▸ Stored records
****************

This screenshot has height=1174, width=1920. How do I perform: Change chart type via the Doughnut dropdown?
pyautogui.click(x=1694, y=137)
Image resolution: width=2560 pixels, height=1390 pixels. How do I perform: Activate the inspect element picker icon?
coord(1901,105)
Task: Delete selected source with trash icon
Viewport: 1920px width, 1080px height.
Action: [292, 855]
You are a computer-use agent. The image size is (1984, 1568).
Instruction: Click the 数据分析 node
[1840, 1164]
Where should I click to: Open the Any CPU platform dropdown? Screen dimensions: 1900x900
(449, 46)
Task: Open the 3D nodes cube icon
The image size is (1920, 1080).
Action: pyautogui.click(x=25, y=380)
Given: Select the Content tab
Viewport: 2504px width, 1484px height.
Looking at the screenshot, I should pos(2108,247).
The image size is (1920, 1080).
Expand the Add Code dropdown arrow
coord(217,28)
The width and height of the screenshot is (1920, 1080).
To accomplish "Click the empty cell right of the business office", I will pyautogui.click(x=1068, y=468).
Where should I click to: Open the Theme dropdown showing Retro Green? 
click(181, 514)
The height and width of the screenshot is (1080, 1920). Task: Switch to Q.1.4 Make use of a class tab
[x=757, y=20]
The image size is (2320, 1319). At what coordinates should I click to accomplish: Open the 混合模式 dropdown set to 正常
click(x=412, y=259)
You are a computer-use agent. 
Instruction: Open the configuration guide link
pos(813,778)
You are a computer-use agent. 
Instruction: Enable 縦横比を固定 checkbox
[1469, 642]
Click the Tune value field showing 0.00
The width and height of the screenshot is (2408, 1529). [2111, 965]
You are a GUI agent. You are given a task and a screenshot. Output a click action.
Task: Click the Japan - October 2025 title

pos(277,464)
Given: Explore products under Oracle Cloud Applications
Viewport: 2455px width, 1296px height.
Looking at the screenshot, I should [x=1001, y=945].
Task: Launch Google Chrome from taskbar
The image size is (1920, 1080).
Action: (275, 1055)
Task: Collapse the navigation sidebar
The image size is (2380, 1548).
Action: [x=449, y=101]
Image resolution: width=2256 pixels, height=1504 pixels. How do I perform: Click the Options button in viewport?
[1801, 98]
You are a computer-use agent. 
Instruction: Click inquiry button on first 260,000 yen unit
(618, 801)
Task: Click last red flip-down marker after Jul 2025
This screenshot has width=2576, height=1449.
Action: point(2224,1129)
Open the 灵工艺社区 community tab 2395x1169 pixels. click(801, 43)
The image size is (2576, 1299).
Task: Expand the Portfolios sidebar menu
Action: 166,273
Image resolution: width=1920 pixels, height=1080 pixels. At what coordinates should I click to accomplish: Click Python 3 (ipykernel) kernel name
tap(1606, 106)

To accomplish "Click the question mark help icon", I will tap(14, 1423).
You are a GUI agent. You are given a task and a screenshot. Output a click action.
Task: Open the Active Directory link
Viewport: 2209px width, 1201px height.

****************

Tally each line above that includes "will". Reply with the total only.

2